For more information contact:
Emma O’Neill, Media Unit T: +613 8344 7220, M: 0432758734. E: eaoneill@unimelb.edu.au
VIDEO ALERT: Paid maternity leave will increase the value our nation places on paid and unpaid work of mothers according to University of Melbourne researcher Amanda Cooklin.
Ms Cooklin says the inclusion in tomorrow’s budget of an 18-week paid parental leave scheme which will begin nationally from January 2011, is an “historic and important decision”.
“Australia is one of only two industrialised nations to not have a paid universal maternity leave scheme, so we are far behind comparable countries and this policy will bring us in line,” she says.
“Eighteen weeks is a good starting point for maternity leave, and above the minimum recommended by the International Labour Organisation”.

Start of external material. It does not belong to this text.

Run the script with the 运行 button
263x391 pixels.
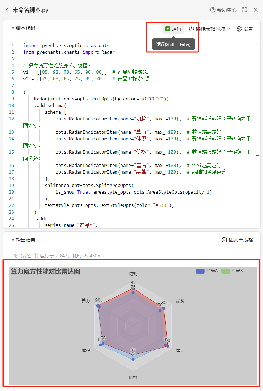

“This time allows women a good four months to negotiate the early tasks and demands of motherhood, to establish breast feeding and recuperate from giving birth. This scheme will also protect a mothers time at home while giving her an independent income and the security of knowing she has a job to return to in 18 weeks.”
Ms Cooklin says research shows that only one in three women currently have access to paid maternity leave in Australia; and that women who aren’t able to access such a scheme have poorer mental health.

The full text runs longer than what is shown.